Years ago, many industries were nothing more than sweat shop and slave labor types of businesses.  Workers had no rights, no benefits, worked in substandard conditions and received low wages for their efforts.  Labor unions were instrumental in improving working conditions and wage scales along with protecting workers rights.  They helped to clean up many industries.

Union supporters have long held that a person must join a union in order to work in certain industries such as auto manufacturing, mining, electrical, clothing, retail, etc.

On the flip side of the argument, others believe that a person should have the right to work in any industry without having to join a union and pay union dues.

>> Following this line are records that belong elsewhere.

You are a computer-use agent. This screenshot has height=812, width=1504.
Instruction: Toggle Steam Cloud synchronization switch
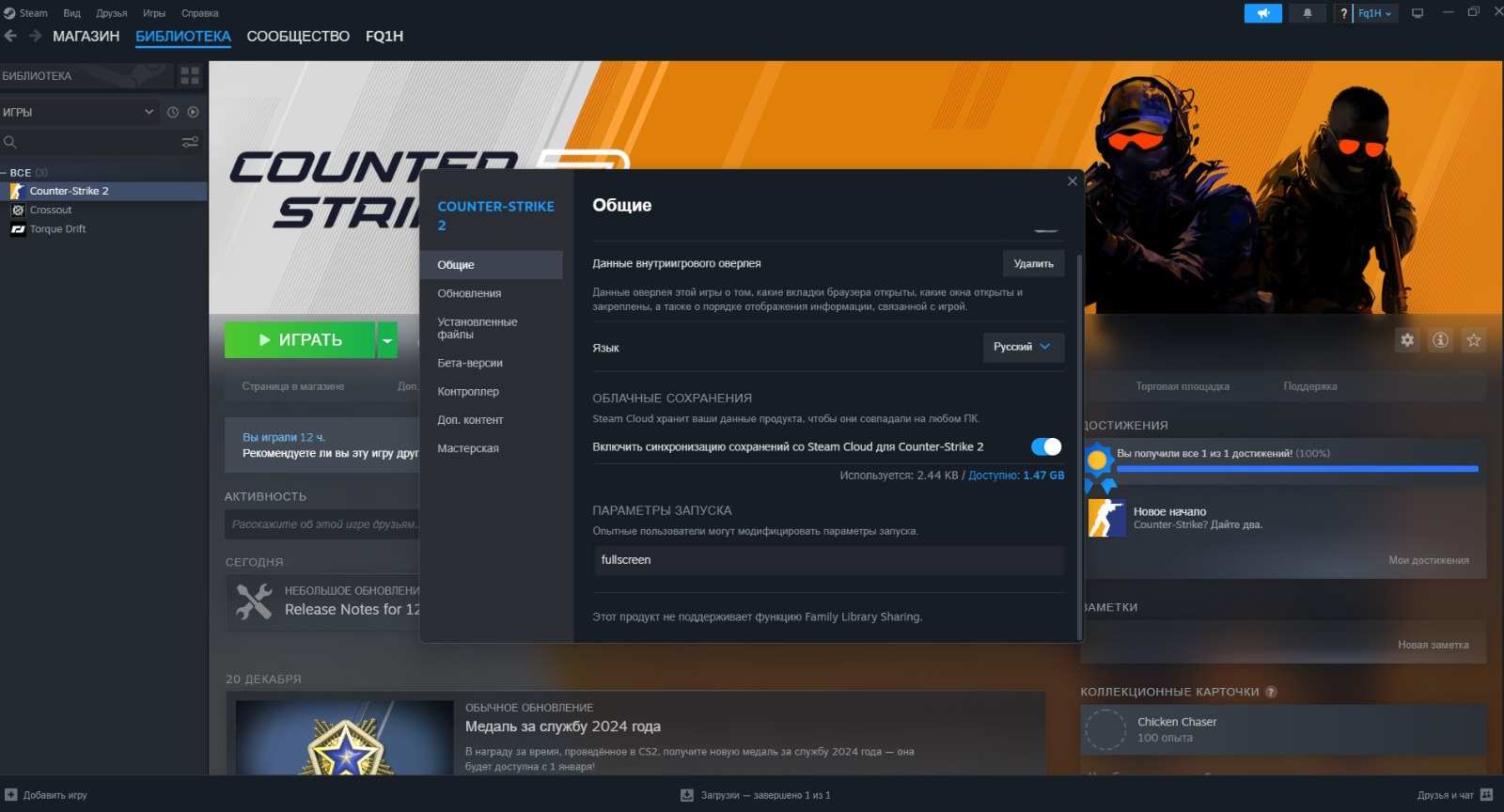pos(1045,446)
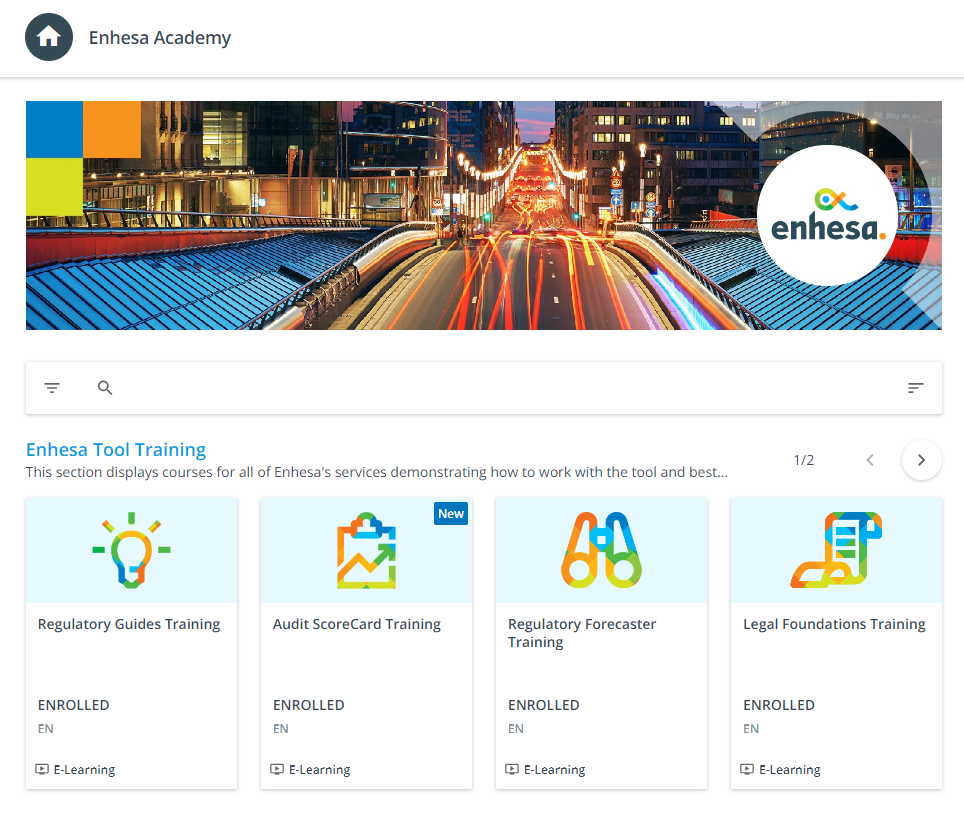Image resolution: width=964 pixels, height=818 pixels.
Task: Click the New badge on Audit ScoreCard Training
Action: (x=450, y=513)
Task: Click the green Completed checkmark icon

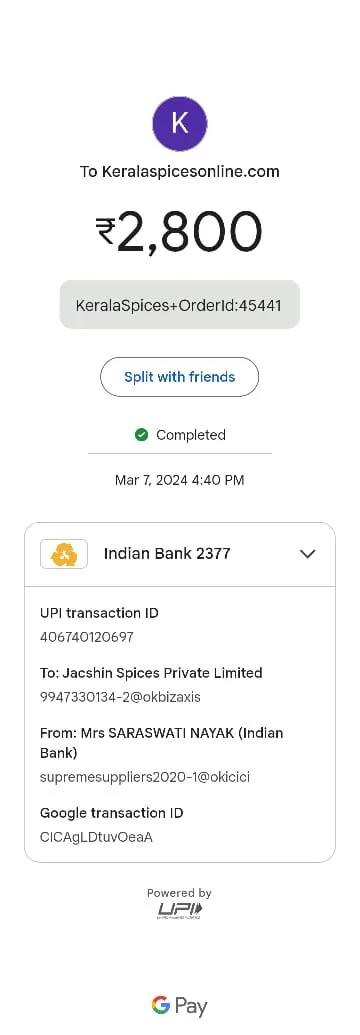Action: [x=141, y=434]
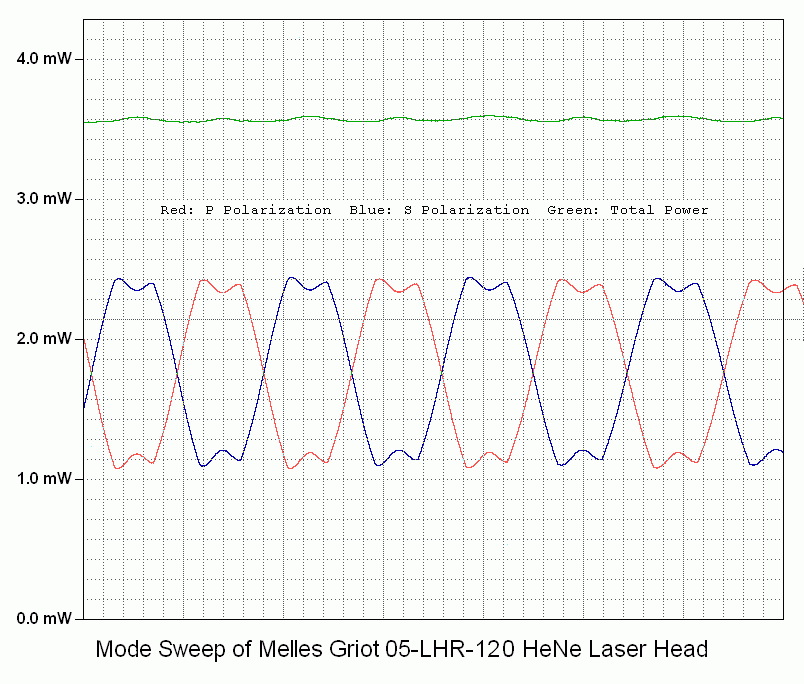Click the 0.0 mW axis label
The height and width of the screenshot is (684, 804).
pos(43,619)
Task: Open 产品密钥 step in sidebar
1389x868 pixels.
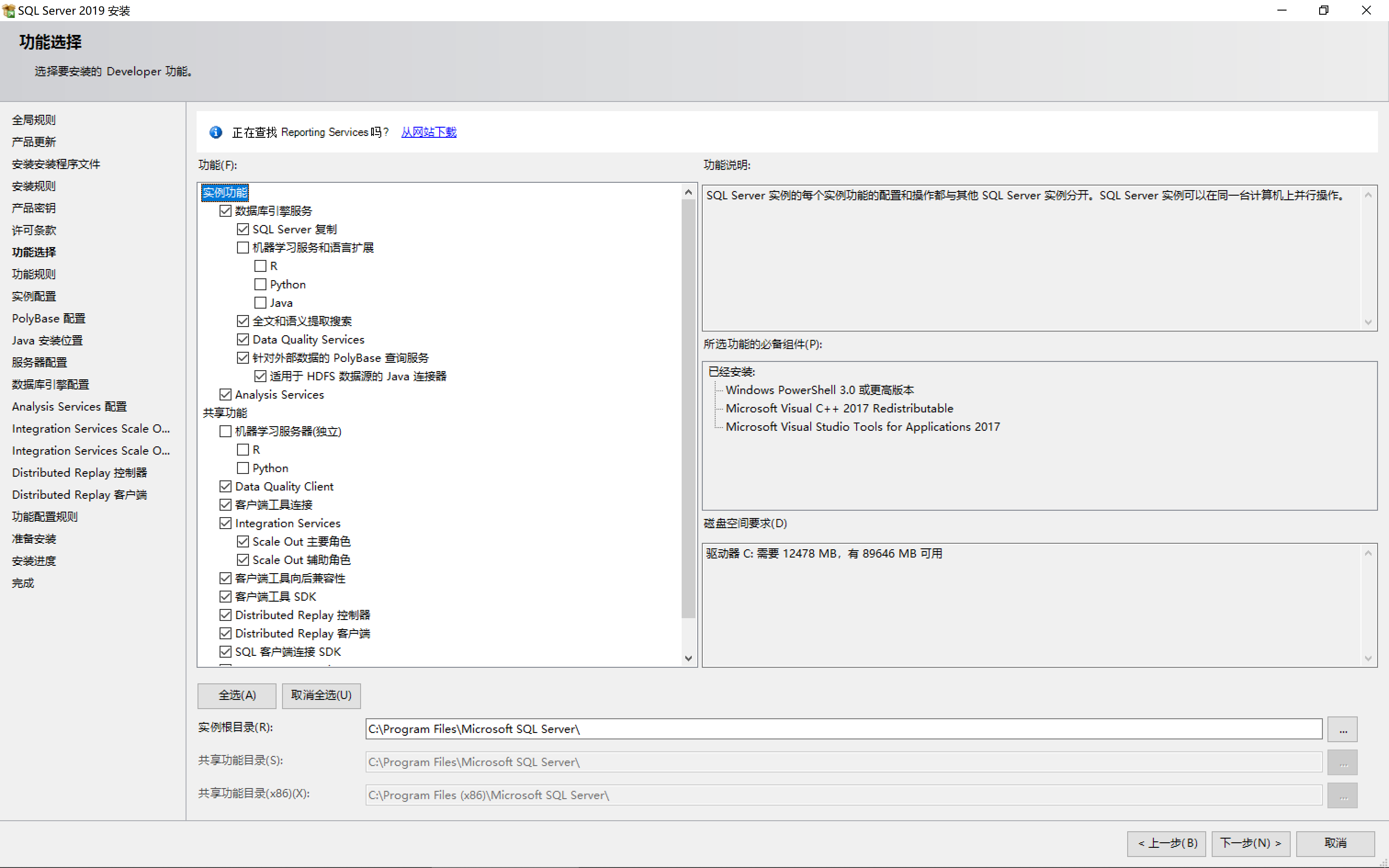Action: [34, 208]
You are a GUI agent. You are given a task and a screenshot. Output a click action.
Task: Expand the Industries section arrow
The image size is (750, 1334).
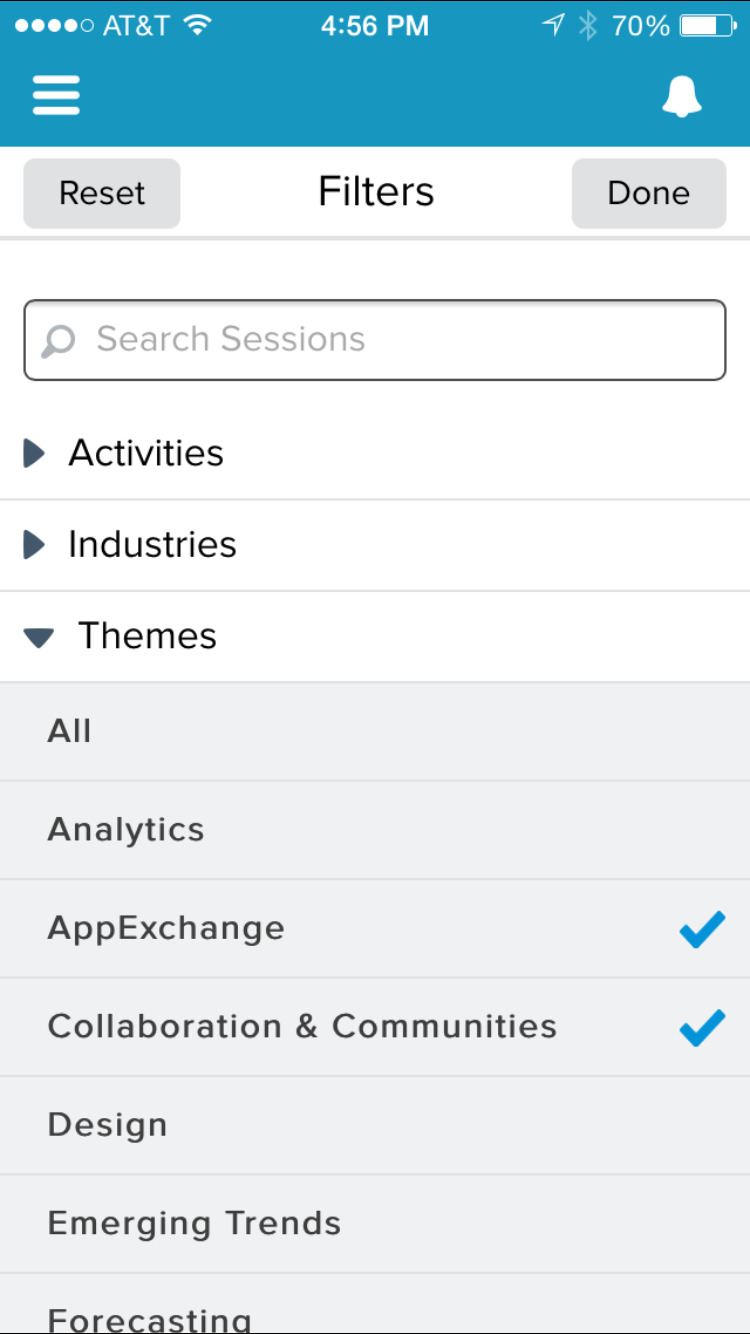click(35, 545)
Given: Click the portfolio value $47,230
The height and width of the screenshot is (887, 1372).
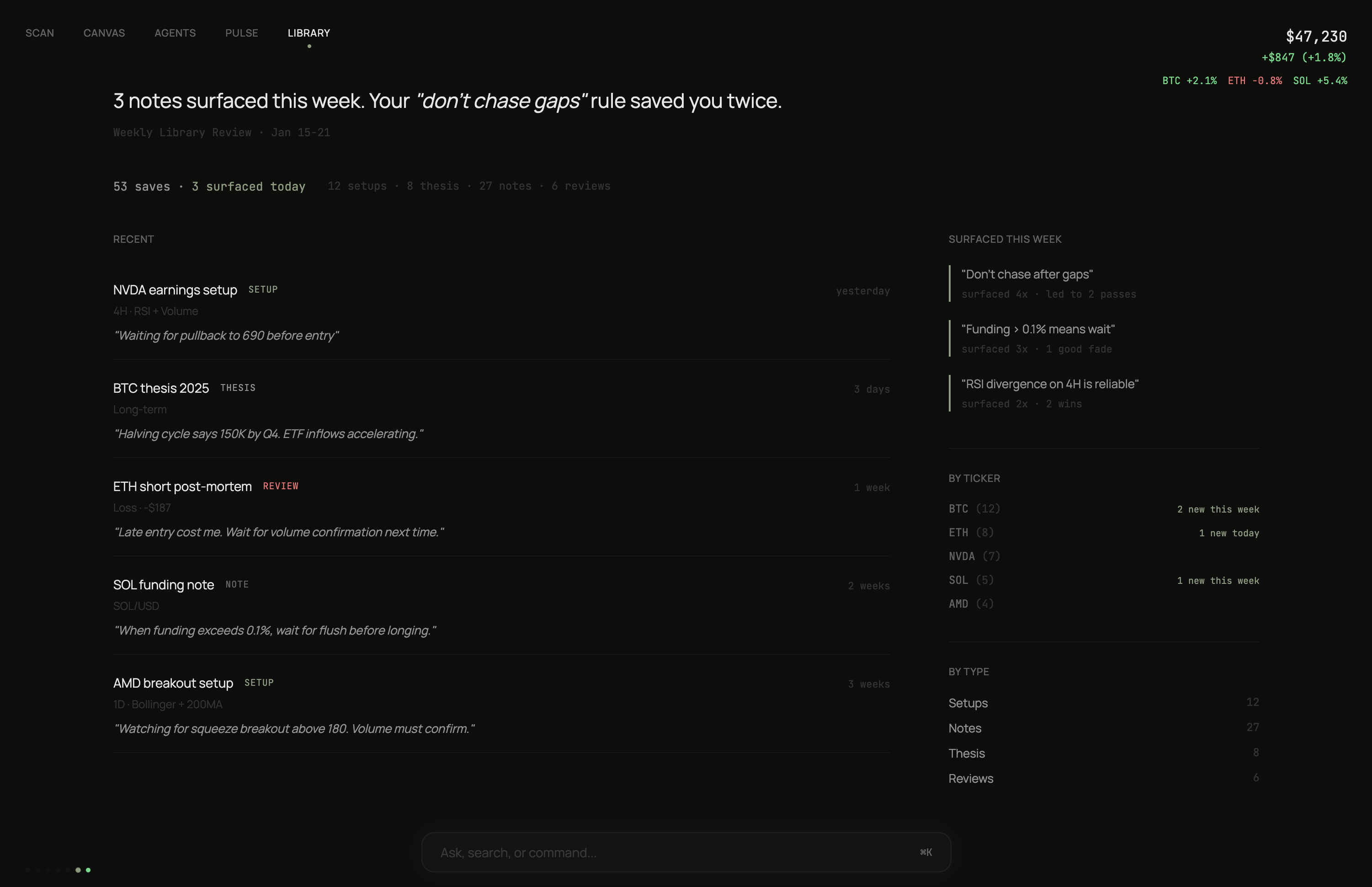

Earlier this year, Boeing hit the headlines with the opening of their new South Carolina plant.  One of the reasons Boeing picked South Carolina to build their new assembly line is that South Carolina is a right to work state, which means that workers cannot be required to join a union to work in the airline business or any other.  Boeing’s original assembly facility is located in the state of Washington which does not have a right to work law and Boeing employees are forced to join the union in order to work there.

Today, twenty-two states have right to work laws on their books.

Additionally, Ohio and Wisconsin have passed a new budget and accompanying laws that have diminished the bargaining power of government unions.  As expected, this has caused a great uprising in the union communities and union leaders are mounting attacks against Wisconsin Governor Scott Walker.

So the question that begs to be asked is whether or not workers should be required to join a union and pay union dues in order to work in government or any other industry.

Allow me to share a couple of real instances on the effects of unions on its members.  Some years ago, the copper mining industry in one southwestern state went on strike.  Union members were ordered not to work until the strike was settled.  The strike lasted for nine months.  During that time, many of the union members lost their homes and were financially devastated.  The union leaders who repeatedly refused to settle with the mining companies continued to draw their salaries and suffered no financial ills from the long drawn out strike.

In another instance, a utility’s union went on strike in a right to work state where union membership was optional and voluntary.  Those utility employees that belonged to the union were barred from working and again, a number of them lost homes and ended up filing bankruptcy.  Those employees that were not union, were allowed to work and continue to provide for their families.  My father was one of those that were able to continue to work and provide for us and we were all very thankful that he was.

Which situation would you rather be in?  Should all Americans have the right to work or be forced to join a union and pay dues, which many workers can ill afford in today’s economy, in order to work?